The waters had also teemed with sea turtles whose shells were three times larger than today's leatherbacks, plus whales, sea cows, porpoises and fish species. The montage of marine animals is apparent in the variety of bone fragments and teeth found in the richest gray layer of Sharkstooth Hill.

I didn't find any of the six-inch shark's teeth from great white shark ancestors that could reach 150 feet. Even in those days, the sharp-edged, flesh-tearing teeth were formidable instruments of death.

Something that works hangs around a long time. There were indeed giants in those days, both on land and in the sea. Ancestral seals were larger than any known today, and of course, dinosaurs ruled the land. Only whales and elephants have survived from the line-up of giants.

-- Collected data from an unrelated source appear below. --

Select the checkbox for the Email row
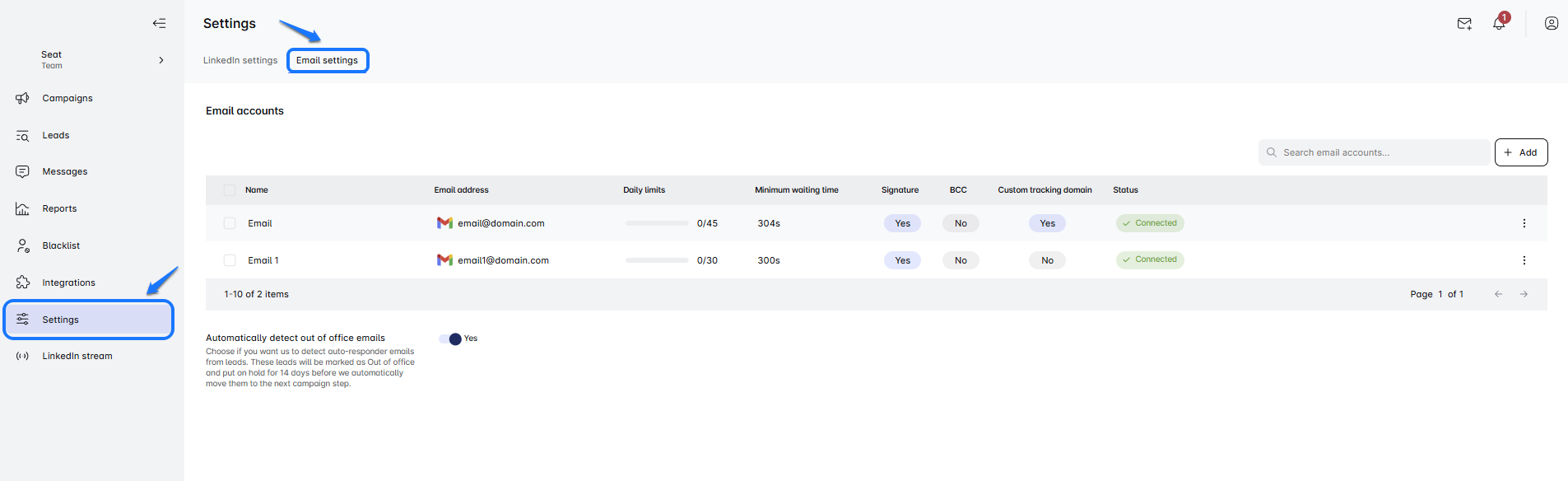Screen dimensions: 1568x481 [230, 223]
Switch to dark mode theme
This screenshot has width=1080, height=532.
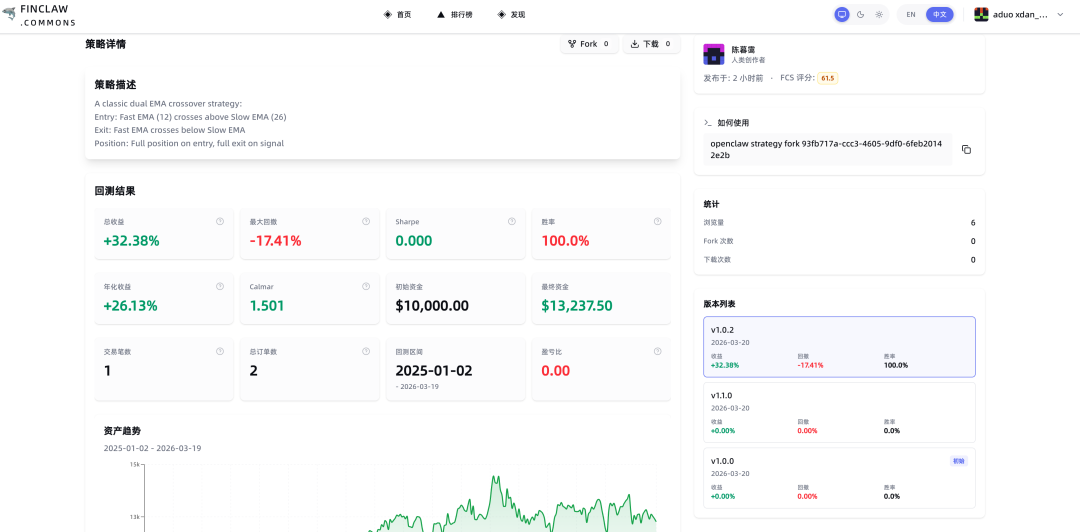(860, 15)
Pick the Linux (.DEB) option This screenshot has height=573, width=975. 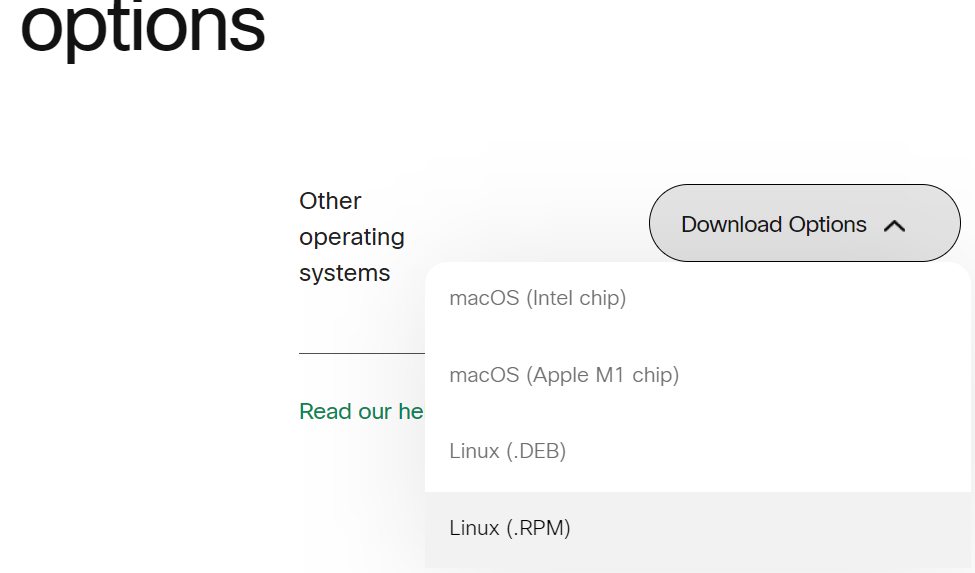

Fossil shells on contorted hilltops can be found on both sides of the Sacramento Valley. I am familiar with a rich, tilted layer atop Eagle Peak on the ridge in Las Trampas Regional Park near Alamo. On the other side of San Ramon Valley is the volcanic-looking Mt. Diablo, but in fact it is a "plug" of ancient, 190 million year old, greenstone/chert formed at sea and pushed up through marine fossil sediment layers of the tectonic plates by compression. The hard, reddish chert is composed of fossilized microscopic radiolaria animals of the sea.

Fossil formations occur around Oroville, too, with layers of marine sediment showing in road cuts up toward Cherokee. Fossil enthusiast Eric Gohre of Oroville has found shark's teeth in the Butte County layers and evidence of other unique life forms.

There is a mountain at Taylorsville full of fossil shells, an indication that the inland sea even covered those regions before the Sierra Nevada granite batholith rose from the depths of earth.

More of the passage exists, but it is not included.